United Nations Report

By Ian Williams

AT THE PANIC-STRICKEN request of the U.N. and UNRWA, the U.N.’s Office of Internal Oversight Services (OIOS) investigated 19 UNRWA staff for their alleged involvement in the Hamas raid of Oct. 7, 2023. Since the raid Israel has persistently made such allegations yet has consistently failed to produce any evidence when asked. In a spectacularly misjudged move, UNRWA, which has demonstrably lost ten times as many staff to Israeli military murders, had announced the summary dismissal of accused staff.

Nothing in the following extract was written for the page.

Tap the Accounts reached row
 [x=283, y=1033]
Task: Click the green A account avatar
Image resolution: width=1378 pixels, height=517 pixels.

This was a stupidly disastrous move. Guilt by denunciation is always an unjust principle—but in this case UNRWA’s acceptance was possibly fatal for the organization and the stigmatized staff. It paints a personal target on the back of workers in addition to their general vulnerability as Palestinians and as aid workers, blazoning them as fair game for Israeli drones and murderers.

It was not as if this treacherous act took pressure off the organization. Donors foolishly albeit understandably took this as confession of collective guilt and promptly suspended funding for the organization, just as its services were in peak demand by Palestinians who were being ethnically cleansed by the Israeli blitzkrieg.

To suggest innocence for the accused was tantamount to dropping in on Salem Town Hall with a pointy hat and broomstick. Only the brave did. It took months before donors looked harder and noticed the complete absence of evidence, and by that time, to everyone other than Joe Biden’s and Antony Blinken’s press teams, it was clear that Israeli evidence was the stuff that perjury was made of.

One hesitates to see a conspiracy, but with remarkable synchronicity, pro-Israeli lobbyists and plants in ministries all across the Western world immediately popped up demanding immediate defunding. In subsequent months hitherto panicked politicians in donor capitals drew breath and noticed that Israel was very economical with its evidence. Some of the less flustered remembered that Israel and its acolytes had been fighting a grudge feud against UNRWA for years.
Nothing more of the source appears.